● Data for processing:
※

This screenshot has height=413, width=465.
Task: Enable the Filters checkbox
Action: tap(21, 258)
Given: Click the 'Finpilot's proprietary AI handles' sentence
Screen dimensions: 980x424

※

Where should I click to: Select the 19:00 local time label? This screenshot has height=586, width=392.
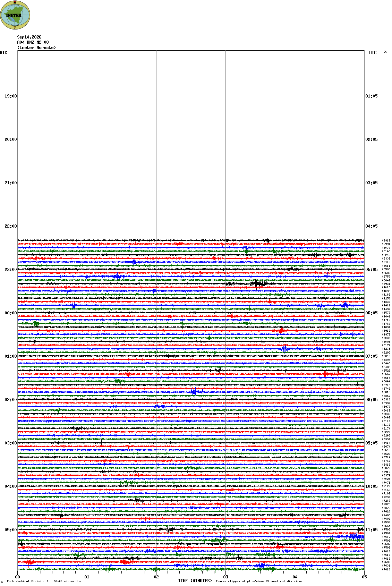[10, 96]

※

In the data above, start at the line that has "Given: Click the", stop after the line that has "Screen dimensions: 980x424", and print every line in between exactly as it stands.

● Exercise output:
Given: Click the 'Finpilot's proprietary AI handles' sentence
Screen dimensions: 980x424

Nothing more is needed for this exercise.